Daddy
- Species: Canis familiaris
- Breed: American Pit Bull Terrier
- Sex: Male
- Born: 1993 or 1994
- Died: February 19, 2010 (aged 16)
- Owners: Redman Cesar Millan
- Appearance: Cropped ears

= Daddy (dog) =

American Pit Bull Terrier

Daddy (c. 1994 ‒ February 19, 2010) was an American Pit Bull Terrier integral to dog trainer Cesar Millan's work and his television series, Dog Whisperer with Cesar Millan. Daddy became known for his calm temperament, tolerance for smaller dogs and capacity for empathy.

Millan employed Daddy's temperament to rehabilitate dogs, train dog owners and serve as a role model for a breed often associated with aggression. Daddy appeared frequently in episodes of the Dog Whisperer, with Millan referring to him as his right-hand man and The True Dog Whisperer. According to Millan, Daddy "never made a mistake — never, never. He's never displayed aggression or any other negative behavior. He's just always helped me." In 2009, Millan added "I have never had a dog like Daddy.
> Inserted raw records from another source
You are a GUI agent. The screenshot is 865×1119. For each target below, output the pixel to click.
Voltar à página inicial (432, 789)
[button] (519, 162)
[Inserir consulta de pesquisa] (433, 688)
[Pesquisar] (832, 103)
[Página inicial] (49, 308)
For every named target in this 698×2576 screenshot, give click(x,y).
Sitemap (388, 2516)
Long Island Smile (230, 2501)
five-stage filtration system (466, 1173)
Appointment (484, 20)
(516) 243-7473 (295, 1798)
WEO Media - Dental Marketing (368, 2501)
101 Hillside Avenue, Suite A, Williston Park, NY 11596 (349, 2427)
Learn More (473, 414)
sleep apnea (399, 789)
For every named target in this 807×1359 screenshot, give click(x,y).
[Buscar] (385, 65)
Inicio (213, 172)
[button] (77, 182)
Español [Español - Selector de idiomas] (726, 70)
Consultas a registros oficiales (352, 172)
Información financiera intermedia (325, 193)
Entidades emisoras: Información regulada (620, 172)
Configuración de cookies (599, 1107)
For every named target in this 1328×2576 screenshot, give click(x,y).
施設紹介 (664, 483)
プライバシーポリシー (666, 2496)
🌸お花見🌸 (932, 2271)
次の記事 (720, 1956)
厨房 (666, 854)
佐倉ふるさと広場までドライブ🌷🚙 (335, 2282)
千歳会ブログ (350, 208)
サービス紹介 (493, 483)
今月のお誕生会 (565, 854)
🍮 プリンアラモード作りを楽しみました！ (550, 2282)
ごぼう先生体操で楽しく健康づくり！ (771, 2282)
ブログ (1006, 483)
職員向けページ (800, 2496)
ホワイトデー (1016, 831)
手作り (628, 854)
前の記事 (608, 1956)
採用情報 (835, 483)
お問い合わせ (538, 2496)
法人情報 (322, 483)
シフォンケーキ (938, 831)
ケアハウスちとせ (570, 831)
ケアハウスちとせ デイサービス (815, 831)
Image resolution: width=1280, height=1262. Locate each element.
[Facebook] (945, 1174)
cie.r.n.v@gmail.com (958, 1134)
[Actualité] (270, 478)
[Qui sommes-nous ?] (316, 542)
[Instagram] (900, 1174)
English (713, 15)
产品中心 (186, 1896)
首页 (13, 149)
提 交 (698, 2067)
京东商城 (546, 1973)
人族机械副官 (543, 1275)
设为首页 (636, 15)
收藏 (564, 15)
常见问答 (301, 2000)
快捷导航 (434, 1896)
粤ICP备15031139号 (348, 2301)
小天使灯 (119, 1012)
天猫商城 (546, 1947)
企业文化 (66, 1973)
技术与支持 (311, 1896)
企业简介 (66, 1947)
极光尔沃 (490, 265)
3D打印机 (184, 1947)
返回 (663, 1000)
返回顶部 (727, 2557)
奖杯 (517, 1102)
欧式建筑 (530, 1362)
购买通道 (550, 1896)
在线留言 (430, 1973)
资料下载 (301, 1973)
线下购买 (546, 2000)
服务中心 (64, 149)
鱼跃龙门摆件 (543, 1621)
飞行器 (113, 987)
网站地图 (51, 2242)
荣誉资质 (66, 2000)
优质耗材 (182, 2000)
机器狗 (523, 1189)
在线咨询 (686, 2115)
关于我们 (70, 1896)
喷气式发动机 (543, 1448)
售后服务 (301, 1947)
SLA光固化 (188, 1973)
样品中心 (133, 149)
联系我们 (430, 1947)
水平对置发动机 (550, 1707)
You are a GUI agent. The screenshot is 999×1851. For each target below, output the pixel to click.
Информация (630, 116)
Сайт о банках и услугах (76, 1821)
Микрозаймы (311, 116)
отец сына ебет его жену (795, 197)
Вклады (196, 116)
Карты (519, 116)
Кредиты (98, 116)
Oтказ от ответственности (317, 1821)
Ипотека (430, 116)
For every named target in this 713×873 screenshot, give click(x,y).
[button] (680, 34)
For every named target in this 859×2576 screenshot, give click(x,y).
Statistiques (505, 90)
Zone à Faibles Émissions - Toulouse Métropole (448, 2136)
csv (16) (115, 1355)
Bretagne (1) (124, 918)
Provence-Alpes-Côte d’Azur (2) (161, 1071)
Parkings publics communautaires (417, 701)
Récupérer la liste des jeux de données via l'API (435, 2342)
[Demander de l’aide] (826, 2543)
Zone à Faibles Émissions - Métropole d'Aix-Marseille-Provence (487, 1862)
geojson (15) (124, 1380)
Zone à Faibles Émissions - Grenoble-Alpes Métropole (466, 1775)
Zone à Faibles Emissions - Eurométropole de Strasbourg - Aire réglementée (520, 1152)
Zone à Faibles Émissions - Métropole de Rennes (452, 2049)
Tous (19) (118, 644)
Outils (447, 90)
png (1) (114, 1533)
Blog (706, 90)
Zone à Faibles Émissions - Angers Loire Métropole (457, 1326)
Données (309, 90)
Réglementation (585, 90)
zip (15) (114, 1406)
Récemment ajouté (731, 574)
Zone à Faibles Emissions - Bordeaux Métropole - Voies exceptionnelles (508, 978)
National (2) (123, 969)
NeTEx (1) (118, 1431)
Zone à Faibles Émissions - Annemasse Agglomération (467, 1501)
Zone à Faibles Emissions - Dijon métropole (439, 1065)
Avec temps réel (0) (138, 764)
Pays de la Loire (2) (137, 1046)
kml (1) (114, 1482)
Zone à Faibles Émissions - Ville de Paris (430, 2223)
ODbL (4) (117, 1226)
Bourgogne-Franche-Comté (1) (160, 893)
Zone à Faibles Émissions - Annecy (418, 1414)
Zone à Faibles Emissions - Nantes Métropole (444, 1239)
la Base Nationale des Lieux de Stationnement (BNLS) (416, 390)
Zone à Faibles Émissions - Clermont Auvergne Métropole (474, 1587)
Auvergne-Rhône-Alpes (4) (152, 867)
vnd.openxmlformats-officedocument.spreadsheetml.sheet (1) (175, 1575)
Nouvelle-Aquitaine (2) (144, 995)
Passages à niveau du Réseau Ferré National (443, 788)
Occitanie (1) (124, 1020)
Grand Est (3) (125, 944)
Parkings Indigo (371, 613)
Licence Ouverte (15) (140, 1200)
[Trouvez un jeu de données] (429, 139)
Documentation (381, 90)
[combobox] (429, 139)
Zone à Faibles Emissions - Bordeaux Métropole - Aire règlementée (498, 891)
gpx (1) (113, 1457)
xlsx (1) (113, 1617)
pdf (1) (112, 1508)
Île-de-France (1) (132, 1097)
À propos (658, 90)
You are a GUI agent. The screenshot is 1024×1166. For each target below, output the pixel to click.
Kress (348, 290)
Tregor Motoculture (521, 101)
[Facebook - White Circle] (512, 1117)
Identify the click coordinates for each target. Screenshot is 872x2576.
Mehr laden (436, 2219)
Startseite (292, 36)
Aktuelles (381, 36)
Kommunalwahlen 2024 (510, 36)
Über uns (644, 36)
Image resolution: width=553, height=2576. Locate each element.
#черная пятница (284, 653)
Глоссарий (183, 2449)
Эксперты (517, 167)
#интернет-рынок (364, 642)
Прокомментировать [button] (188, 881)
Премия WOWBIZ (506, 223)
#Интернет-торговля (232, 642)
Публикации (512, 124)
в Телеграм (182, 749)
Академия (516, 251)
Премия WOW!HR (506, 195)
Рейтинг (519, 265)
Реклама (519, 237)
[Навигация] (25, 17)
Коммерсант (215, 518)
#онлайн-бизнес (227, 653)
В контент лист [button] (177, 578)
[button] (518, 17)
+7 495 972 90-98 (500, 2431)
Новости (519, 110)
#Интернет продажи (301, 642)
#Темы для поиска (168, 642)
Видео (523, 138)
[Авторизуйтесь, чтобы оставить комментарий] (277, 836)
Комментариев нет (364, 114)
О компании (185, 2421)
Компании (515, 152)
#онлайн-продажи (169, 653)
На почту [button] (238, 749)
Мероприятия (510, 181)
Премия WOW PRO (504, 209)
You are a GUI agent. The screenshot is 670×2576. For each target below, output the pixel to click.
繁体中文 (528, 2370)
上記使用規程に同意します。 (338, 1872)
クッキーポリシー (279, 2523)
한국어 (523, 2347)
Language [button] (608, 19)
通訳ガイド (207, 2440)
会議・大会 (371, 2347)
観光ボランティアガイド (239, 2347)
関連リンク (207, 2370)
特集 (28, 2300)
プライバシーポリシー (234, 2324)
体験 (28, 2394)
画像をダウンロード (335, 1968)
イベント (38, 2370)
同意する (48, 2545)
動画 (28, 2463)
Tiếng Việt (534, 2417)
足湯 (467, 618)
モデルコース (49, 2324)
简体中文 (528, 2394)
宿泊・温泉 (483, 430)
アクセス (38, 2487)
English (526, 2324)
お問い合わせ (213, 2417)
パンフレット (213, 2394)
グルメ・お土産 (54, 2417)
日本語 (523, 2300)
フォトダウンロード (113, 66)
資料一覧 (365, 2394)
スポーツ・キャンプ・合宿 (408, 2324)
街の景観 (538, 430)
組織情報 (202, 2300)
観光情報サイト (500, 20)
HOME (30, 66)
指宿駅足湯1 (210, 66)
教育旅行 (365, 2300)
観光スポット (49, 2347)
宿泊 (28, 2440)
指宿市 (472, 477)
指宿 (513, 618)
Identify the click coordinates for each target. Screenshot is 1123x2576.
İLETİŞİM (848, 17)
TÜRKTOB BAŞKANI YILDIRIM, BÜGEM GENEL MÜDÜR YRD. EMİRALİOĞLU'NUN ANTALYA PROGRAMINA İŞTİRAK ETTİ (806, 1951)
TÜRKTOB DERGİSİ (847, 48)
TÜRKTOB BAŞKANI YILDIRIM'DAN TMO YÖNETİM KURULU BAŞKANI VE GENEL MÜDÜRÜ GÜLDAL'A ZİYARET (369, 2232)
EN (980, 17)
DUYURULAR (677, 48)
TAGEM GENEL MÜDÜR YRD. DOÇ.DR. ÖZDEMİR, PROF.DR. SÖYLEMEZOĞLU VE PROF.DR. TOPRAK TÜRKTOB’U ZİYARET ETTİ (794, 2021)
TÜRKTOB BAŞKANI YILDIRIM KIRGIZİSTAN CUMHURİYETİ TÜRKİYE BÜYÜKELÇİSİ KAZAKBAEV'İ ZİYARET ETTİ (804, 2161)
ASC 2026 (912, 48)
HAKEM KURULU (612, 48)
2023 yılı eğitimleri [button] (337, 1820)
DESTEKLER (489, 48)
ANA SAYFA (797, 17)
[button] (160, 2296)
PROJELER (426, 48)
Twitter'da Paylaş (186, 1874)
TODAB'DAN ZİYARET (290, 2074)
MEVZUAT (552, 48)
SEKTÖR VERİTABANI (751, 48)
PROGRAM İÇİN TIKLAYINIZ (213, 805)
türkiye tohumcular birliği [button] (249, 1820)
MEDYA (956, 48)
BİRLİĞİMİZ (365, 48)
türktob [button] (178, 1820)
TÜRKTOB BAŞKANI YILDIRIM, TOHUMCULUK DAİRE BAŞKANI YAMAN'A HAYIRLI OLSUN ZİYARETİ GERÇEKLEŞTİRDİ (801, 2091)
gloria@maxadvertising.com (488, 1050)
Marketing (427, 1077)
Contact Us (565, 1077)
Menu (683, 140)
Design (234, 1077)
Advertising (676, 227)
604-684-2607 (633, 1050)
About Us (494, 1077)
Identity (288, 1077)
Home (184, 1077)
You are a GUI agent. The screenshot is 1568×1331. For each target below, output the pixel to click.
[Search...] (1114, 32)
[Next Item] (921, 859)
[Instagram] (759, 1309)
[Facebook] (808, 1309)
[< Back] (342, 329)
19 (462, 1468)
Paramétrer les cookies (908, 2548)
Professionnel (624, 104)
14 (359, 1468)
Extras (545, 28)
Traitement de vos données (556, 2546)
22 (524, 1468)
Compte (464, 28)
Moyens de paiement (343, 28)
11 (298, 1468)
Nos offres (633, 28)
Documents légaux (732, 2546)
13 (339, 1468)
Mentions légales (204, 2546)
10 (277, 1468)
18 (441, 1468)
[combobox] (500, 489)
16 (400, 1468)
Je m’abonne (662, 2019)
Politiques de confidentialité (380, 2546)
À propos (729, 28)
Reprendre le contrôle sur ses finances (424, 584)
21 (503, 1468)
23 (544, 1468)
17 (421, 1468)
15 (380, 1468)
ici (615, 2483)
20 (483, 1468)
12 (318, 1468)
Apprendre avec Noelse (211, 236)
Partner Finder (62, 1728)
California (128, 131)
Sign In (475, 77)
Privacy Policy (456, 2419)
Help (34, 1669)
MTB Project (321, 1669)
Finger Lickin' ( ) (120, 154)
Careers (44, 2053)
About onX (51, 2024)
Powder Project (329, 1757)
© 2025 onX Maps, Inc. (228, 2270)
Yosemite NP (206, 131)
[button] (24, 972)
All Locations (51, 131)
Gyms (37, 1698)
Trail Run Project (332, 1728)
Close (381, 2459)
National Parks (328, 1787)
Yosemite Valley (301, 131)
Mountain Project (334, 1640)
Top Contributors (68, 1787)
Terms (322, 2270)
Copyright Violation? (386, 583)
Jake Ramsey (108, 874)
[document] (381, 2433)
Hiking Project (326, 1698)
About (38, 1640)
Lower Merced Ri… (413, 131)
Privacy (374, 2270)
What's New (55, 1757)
I've been astounded by his intuition, consoled by his affection, and awed by his silent empathy."

Daddy had been with Millan since he was 4 months old, when his previous owner, rapper Redman, asked Millan to care for him. As a puppy he demonstrated a natural insecurity (from having been constantly on the move with Redman) and pronounced strength. By the time Daddy was ten years old — still with Millan, having been raised with a pack of Rottweilers and having survived both cancer and chemotherapy, he was officially adopted by the Millan family.

Millan later selected another pit bull puppy, Junior, as Daddy's protégé — to apprentice, learn his temperament and prepare to assume Daddy's role after his death. At the time of Daddy's death at age 16 on February 19, 2010, Millan noted, "he represented what my grandfather taught me, never work against Mother Nature." After the death of Daddy, Junior assumed Daddy's role and helped Millan with rehabilitating dogs by using calm, assertive energy. Junior died on July 21, 2021, at the age of 15. His death was announced by Millan, 7 days after the Pit Bull's death through his social media along with a tribute for Junior on his YouTube channel.